◆ **REQUIREMENT**
Copy out the records from the line containing "garage dimension text" up to and including the line containing "(x=251, y=181)", requests included, shifting every coordinate in the answers up by 51.

◆ **DATASET CONTENT**
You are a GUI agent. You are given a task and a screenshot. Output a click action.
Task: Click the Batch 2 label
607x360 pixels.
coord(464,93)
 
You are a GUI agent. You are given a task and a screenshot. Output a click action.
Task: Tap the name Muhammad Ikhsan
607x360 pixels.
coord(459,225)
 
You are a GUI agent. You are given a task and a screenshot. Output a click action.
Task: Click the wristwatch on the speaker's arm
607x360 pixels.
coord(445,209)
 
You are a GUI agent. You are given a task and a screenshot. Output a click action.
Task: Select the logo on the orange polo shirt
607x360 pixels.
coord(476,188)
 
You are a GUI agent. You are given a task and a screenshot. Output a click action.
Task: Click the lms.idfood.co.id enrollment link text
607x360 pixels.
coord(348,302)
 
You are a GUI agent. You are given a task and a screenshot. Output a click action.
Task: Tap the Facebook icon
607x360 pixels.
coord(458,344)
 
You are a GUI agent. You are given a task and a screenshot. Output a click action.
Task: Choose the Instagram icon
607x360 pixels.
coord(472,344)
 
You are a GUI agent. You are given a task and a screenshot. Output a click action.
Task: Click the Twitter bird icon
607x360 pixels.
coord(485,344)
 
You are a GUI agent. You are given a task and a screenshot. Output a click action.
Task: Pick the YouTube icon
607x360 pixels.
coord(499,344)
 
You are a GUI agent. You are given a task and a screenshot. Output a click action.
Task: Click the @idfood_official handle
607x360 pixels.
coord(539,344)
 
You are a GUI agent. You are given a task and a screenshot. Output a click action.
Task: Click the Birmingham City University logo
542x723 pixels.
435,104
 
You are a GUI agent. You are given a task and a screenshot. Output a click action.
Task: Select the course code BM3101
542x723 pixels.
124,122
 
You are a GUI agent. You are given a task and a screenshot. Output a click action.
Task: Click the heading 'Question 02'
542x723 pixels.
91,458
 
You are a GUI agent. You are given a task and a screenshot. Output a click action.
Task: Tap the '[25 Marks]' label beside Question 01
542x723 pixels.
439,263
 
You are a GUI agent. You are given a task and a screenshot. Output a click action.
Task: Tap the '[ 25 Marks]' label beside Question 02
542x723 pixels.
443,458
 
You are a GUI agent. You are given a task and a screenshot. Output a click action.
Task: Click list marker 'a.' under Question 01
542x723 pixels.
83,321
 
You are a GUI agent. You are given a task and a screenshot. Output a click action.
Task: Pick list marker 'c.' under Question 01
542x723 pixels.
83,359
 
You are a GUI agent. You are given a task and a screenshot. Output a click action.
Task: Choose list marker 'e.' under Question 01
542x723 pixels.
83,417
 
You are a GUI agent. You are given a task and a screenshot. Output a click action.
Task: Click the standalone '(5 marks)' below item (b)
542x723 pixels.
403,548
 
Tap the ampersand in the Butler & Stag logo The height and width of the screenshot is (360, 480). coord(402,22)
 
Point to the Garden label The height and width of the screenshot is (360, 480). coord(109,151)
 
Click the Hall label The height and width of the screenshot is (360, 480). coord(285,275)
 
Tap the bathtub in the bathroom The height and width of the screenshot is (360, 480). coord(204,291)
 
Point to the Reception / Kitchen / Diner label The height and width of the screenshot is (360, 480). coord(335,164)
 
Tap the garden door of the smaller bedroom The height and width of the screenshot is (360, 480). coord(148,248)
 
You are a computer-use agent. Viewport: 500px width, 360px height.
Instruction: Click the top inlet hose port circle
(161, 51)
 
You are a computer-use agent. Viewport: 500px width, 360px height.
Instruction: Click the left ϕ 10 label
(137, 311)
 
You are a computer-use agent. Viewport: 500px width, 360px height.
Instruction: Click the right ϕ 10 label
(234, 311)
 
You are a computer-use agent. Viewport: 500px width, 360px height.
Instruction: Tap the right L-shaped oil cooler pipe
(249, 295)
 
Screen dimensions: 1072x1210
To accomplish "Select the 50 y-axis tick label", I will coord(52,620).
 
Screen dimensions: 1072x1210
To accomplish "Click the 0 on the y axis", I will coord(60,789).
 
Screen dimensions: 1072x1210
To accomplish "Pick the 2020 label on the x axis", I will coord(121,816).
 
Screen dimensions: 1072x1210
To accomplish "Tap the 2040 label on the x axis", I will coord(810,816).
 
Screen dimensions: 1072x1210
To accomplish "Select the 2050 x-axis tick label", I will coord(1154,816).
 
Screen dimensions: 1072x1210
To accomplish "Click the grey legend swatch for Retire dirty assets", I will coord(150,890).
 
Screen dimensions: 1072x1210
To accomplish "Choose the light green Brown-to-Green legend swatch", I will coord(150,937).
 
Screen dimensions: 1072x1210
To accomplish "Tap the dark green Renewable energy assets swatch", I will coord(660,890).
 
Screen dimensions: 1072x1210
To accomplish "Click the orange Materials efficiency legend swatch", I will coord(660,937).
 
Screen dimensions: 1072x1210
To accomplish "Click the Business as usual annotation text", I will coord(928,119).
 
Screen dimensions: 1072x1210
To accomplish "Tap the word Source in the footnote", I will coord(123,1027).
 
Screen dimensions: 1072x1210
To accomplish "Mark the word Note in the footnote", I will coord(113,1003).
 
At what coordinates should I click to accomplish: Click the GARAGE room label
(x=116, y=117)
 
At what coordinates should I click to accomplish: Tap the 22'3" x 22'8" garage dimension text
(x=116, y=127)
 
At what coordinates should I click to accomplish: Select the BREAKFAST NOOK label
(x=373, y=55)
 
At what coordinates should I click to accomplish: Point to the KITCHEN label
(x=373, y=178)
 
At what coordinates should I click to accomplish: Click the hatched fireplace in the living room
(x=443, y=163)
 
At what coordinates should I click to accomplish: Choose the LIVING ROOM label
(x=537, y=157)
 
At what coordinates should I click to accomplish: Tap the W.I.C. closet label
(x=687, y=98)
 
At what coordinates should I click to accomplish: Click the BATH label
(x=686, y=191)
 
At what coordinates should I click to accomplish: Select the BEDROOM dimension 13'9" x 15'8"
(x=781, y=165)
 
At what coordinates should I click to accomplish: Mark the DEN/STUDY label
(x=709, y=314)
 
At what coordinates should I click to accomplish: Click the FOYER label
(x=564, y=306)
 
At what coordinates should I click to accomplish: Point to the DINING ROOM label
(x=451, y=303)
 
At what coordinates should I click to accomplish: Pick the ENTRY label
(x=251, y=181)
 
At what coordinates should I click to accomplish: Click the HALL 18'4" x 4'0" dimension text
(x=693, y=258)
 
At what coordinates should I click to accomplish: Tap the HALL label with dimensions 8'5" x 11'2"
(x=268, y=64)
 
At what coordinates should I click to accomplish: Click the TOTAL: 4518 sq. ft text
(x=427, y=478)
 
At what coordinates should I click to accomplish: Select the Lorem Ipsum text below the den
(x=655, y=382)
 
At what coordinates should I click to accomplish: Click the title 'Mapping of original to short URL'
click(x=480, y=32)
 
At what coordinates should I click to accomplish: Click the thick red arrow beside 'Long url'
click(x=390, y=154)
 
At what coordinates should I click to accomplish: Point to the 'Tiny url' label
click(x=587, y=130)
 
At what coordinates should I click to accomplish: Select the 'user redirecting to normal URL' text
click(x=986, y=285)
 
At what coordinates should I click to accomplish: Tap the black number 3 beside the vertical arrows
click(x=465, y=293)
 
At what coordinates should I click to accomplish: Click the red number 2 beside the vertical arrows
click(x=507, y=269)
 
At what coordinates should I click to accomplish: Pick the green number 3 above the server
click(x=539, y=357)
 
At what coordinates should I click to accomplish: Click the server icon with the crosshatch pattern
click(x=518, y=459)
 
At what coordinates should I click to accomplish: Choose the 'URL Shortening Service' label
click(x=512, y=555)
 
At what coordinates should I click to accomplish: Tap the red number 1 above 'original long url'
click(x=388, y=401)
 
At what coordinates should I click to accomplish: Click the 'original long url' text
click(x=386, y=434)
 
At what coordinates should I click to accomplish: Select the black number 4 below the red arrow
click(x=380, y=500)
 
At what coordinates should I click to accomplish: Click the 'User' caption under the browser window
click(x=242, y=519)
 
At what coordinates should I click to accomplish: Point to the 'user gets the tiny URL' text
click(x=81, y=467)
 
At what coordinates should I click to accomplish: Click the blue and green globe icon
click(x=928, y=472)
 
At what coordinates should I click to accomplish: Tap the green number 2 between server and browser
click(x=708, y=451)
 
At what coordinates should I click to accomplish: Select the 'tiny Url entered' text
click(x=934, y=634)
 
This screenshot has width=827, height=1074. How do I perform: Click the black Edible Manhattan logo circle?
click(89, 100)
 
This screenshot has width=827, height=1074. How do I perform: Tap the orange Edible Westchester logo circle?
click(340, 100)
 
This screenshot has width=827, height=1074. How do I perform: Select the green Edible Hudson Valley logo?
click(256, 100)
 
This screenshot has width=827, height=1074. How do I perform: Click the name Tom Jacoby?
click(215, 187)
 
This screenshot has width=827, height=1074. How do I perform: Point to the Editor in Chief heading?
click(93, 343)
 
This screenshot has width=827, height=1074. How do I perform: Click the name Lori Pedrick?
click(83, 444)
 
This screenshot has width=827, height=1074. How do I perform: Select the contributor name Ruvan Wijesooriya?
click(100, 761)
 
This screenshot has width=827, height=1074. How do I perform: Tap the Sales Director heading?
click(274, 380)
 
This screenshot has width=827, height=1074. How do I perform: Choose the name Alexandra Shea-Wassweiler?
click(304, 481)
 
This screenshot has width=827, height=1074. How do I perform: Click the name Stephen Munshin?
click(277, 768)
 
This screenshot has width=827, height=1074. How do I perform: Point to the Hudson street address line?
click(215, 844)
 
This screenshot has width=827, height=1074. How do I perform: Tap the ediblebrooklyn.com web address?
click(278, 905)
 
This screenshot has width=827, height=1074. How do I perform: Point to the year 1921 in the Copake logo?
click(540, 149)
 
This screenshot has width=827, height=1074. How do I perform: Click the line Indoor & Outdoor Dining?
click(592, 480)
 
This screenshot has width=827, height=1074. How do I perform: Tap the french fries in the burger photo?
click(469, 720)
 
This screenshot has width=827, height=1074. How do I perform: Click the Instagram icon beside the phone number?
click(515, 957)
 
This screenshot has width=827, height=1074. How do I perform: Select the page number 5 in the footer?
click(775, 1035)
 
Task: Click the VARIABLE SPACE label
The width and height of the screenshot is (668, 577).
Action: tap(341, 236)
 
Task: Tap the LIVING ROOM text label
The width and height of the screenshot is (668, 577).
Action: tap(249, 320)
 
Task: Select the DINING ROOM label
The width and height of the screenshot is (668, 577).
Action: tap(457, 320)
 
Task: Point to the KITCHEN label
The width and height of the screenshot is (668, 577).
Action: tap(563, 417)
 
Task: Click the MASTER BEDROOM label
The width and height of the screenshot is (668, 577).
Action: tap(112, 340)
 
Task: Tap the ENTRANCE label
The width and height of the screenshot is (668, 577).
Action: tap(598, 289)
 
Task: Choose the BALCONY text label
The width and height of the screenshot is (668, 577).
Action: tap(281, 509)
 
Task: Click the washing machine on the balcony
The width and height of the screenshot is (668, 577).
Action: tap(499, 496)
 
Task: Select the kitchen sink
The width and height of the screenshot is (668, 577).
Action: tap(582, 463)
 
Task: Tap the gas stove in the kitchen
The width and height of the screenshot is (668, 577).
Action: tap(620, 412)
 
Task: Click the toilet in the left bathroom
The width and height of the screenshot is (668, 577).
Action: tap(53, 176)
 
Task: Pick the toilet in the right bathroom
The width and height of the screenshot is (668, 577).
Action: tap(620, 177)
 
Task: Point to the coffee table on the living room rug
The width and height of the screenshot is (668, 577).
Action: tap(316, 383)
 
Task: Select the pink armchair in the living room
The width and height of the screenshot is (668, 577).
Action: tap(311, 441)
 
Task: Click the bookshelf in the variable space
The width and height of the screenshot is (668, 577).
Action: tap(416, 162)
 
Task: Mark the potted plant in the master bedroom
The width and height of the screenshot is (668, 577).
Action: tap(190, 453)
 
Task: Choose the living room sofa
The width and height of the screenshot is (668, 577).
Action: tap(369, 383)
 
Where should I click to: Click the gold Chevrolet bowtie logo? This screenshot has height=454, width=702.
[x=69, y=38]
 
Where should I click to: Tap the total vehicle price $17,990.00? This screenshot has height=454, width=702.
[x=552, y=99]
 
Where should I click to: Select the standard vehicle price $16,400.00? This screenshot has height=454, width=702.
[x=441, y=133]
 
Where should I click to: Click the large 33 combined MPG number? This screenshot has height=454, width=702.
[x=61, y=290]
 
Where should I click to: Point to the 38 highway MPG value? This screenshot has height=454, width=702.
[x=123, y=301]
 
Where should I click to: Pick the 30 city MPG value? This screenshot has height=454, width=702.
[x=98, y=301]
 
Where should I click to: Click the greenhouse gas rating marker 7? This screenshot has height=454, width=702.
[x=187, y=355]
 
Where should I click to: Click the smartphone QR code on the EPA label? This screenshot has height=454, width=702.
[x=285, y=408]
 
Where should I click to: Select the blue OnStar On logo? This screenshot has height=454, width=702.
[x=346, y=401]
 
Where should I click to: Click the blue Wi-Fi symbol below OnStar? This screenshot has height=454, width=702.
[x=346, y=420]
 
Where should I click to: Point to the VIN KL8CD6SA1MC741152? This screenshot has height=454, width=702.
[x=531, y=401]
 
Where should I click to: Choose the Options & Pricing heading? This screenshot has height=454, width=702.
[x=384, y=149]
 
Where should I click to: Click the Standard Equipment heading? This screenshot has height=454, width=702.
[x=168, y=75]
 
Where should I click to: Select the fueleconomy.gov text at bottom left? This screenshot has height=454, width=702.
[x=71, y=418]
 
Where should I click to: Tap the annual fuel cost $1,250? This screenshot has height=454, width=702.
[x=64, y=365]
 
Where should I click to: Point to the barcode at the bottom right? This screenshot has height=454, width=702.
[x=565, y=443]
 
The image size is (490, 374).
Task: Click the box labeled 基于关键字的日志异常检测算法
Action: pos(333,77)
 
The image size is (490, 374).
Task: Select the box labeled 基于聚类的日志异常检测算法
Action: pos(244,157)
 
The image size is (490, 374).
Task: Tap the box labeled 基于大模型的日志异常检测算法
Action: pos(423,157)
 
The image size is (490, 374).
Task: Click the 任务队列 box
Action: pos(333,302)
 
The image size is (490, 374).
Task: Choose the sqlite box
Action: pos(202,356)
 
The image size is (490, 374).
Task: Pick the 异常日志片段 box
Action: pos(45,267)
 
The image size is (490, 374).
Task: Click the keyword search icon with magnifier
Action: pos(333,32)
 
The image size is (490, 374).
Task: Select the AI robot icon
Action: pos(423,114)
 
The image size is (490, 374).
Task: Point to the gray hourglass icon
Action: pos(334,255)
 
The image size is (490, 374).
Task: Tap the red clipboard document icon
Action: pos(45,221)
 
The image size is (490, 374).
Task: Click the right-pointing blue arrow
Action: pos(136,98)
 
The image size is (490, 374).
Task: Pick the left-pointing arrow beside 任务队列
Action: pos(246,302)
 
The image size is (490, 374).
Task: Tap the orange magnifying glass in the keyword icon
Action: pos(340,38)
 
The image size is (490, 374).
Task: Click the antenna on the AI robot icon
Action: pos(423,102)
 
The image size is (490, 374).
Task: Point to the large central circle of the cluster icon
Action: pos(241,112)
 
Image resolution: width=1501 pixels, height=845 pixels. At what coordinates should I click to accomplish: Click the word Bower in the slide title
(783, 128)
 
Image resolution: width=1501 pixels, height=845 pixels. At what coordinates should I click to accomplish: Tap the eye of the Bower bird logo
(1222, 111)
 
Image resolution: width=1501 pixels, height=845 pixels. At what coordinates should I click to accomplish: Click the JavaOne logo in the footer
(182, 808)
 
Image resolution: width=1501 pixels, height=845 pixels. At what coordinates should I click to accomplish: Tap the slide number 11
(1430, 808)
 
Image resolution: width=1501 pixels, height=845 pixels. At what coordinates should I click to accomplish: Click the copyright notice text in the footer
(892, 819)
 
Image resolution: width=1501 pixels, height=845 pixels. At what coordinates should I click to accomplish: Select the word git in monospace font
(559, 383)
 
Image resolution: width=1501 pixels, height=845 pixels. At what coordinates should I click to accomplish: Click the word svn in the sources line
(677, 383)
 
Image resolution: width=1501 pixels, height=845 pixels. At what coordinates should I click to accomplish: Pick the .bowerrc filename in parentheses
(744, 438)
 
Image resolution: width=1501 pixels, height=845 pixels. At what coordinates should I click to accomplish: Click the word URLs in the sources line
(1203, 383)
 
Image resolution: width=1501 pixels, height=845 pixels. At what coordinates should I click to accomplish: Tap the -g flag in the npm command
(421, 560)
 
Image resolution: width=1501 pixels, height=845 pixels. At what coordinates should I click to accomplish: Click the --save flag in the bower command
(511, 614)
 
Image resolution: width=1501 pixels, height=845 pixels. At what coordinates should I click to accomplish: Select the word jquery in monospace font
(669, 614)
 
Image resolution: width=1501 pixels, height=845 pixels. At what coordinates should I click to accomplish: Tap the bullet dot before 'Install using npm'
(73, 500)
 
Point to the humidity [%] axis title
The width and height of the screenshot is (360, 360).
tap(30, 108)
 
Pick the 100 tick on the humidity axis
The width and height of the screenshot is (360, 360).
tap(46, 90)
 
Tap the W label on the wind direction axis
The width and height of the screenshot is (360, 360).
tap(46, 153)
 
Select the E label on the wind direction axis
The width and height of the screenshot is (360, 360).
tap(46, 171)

◆ **FULL SOLUTION**
At what coordinates should I click to accomplish: Tap the 22'3" x 22'8" garage dimension text
(x=167, y=178)
 
At what coordinates should I click to accomplish: Select the BREAKFAST NOOK label
(x=424, y=106)
 
At what coordinates should I click to accomplish: Point to the KITCHEN label
(x=424, y=229)
 
At what coordinates should I click to accomplish: Click the hatched fireplace in the living room
(x=494, y=214)
 
At what coordinates should I click to accomplish: Choose the LIVING ROOM label
(x=588, y=208)
 
At what coordinates should I click to accomplish: Tap the W.I.C. closet label
(x=738, y=149)
 
At what coordinates should I click to accomplish: Click the BATH label
(x=737, y=242)
 
At what coordinates should I click to accomplish: Select the BEDROOM dimension 13'9" x 15'8"
(x=832, y=216)
 
At what coordinates should I click to accomplish: Mark the DEN/STUDY label
(x=760, y=365)
 
At what coordinates should I click to accomplish: Click the FOYER label
(x=615, y=357)
 
At what coordinates should I click to accomplish: Point to the DINING ROOM label
(x=502, y=354)
 
At what coordinates should I click to accomplish: Pick the ENTRY label
(x=302, y=232)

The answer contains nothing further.